**** EXTRACT PROVIDED ****
De Moor - Aligoté 2019

This time we drink a bottle of Aligoté 2019 from Burgundy by Alice and Olivier De Moor.

It’s a shitty time to write about wine. First the pandemic and now a war in Europe. I’ve been thinking about whether I want to write at all today. But between news and doomscrolling, writing does me good as a prop of habit and distraction. That’s why I’m writing now. Despite the crappy time and knowing that the bottle of wine and what I write about it basically doesn’t matter at all. Knowing that almost everything else is more important. It’s always been that way, and it’s just a little bit more true now.

In the glass today is a wine that I’ve been meaning to open for a while. Alice and Olivier de Moor make wines on about 7 hectares in Burgundy. The two have been working organically since 2005 and try to intervene as little as possible in the cellar through good preparatory work. There is no fining, no filtering or treatment and as little sulfur as possible is added. We are sampling a bottle of Aligoté from their own wine line today. They also have an exciting line of wines made from purchased grapes, including grapes not grown in Burgundy, which may be in the spotlight here another time. Aligoté plays relatively clear second fiddle to Chardonnay among white wines in Burgundy. Both in terms of area grown and reputation for quality. Let’s see.

The wine appears creamy, almost sweet on the nose. There’s honeydew melon, some pear and exoticism. In the mouth, however, it seems completely different. Super straight, mineral, salty and with a great acidity. Reminiscent of pineapple and it is super fresh. One does not notice the 13,5% alcohol at all right now.

A day later, there is clearly more pome fruit than exoticism in the nose. Apple, pear and a now more discreet creaminess. There is also herbal spice. In the mouth, the wine has become even saltier and the acidity continues to pack a punch. For us, another real overnight improvement. The Aligoté is fresh with plenty of pull and then the taste of sour, crisp apple lingers on the tongue for a long time. More air promotes a slightly oxidative note on the nose and the creaminess comes out more again and as it warms up, you notice the alcohol a bit as well. However, this does not detract from the experience. A great wine.
**** MATERIAL SHOWN ****
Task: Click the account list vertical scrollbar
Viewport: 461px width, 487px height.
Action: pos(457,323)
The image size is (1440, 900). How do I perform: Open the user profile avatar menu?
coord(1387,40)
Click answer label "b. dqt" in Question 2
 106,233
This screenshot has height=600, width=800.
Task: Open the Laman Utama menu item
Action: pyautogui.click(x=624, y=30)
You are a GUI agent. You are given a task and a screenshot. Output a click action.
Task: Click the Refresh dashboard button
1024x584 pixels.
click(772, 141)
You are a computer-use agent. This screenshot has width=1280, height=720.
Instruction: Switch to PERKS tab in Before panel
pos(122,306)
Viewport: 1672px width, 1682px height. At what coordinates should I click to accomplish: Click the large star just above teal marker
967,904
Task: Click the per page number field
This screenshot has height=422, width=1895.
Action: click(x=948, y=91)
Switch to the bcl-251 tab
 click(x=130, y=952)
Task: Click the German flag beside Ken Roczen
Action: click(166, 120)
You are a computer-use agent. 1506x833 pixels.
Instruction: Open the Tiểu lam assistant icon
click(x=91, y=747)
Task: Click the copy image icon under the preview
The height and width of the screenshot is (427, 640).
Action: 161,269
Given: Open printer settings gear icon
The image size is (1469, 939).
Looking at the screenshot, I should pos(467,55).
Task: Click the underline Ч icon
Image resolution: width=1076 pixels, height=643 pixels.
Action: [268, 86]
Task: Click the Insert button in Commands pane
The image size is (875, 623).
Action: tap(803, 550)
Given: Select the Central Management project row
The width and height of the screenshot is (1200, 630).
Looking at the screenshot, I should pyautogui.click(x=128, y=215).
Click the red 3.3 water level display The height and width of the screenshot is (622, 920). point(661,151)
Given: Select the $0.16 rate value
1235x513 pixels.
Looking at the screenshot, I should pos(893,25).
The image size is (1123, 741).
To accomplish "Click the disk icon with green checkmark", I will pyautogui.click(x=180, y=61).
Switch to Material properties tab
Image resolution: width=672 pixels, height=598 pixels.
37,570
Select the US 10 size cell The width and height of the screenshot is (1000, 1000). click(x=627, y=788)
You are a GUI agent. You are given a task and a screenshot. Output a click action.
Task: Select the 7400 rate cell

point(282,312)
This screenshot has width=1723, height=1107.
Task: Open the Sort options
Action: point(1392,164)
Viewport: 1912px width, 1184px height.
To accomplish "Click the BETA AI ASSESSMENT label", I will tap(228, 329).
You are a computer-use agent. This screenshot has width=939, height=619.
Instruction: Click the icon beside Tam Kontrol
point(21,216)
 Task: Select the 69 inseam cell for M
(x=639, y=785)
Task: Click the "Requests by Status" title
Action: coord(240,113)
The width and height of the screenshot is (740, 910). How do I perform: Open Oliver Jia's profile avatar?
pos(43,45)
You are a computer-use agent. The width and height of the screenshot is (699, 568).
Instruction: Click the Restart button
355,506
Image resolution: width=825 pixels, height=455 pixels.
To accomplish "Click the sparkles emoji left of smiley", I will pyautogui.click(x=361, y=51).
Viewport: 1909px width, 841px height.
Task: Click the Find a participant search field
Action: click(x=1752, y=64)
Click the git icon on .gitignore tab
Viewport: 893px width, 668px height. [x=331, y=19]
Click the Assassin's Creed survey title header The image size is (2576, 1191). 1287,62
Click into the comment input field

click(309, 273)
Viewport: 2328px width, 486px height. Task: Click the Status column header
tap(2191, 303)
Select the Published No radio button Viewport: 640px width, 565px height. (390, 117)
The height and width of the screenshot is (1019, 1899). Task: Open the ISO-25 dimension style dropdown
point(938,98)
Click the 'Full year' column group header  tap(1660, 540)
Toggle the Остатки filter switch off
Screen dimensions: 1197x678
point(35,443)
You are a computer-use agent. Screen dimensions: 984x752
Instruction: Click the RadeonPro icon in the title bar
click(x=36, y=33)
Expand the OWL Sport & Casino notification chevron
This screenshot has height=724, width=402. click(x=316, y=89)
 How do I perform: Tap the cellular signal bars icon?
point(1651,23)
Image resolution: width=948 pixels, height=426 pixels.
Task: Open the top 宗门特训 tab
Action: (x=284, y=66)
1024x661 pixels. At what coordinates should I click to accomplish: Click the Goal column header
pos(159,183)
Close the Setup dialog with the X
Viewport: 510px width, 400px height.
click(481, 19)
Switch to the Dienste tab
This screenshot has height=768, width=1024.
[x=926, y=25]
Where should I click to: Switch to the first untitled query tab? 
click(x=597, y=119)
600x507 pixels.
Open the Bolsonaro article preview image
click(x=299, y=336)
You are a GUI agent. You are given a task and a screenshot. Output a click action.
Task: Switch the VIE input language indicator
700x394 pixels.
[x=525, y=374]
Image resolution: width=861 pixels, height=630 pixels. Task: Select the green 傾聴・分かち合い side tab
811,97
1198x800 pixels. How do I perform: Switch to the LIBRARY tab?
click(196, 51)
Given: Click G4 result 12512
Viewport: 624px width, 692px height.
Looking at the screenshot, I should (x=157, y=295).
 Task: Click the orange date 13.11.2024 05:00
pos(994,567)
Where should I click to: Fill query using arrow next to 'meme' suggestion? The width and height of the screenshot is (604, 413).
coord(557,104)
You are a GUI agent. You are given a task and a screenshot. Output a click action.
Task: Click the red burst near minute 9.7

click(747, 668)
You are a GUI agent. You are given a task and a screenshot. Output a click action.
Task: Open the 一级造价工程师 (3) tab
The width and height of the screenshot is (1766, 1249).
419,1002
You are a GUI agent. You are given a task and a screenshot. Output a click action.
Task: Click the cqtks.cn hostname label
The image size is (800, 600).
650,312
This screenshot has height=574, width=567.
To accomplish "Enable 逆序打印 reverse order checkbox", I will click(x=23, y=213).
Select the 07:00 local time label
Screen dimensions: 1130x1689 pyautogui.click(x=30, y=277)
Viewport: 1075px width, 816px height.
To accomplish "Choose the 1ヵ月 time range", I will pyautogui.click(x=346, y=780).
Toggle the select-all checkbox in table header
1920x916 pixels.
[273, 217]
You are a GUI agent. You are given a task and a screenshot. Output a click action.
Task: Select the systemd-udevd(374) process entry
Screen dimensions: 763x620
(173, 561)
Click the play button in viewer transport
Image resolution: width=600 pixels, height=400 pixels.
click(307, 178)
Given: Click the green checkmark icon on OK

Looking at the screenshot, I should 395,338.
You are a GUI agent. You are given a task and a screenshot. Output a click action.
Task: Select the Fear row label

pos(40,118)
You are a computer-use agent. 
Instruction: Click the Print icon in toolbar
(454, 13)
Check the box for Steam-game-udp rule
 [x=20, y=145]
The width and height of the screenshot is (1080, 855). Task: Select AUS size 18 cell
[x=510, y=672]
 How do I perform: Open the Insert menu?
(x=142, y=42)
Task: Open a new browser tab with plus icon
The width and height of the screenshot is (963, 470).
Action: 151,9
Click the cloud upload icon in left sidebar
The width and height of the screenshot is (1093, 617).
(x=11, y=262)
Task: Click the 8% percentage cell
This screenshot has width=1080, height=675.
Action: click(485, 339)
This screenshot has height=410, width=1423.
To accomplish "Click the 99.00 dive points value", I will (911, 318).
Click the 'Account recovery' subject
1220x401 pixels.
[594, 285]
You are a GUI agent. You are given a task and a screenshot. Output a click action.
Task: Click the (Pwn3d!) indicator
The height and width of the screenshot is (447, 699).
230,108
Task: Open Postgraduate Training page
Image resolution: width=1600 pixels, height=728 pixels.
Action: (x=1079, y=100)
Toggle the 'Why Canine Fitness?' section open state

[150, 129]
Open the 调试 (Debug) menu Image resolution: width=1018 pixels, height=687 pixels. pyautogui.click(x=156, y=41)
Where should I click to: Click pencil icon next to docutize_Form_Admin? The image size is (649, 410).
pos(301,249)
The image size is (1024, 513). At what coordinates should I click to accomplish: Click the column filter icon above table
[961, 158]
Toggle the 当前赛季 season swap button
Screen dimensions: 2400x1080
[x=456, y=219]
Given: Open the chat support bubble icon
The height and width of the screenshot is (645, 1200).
****
> [TASK GOAL]
Answer these from the tasting note on the De Moor Aligoté 2019:
1. On about how many hectares do Alice and Olivier de Moor make wines?
2. Since what year have the two been working organically?
3. On the day after opening, what taste lingers on the tongue for a long time?

> [TASK RESPONSE]
1. About 7 hectares.
2. Since 2005.
3. The taste of sour, crisp apple.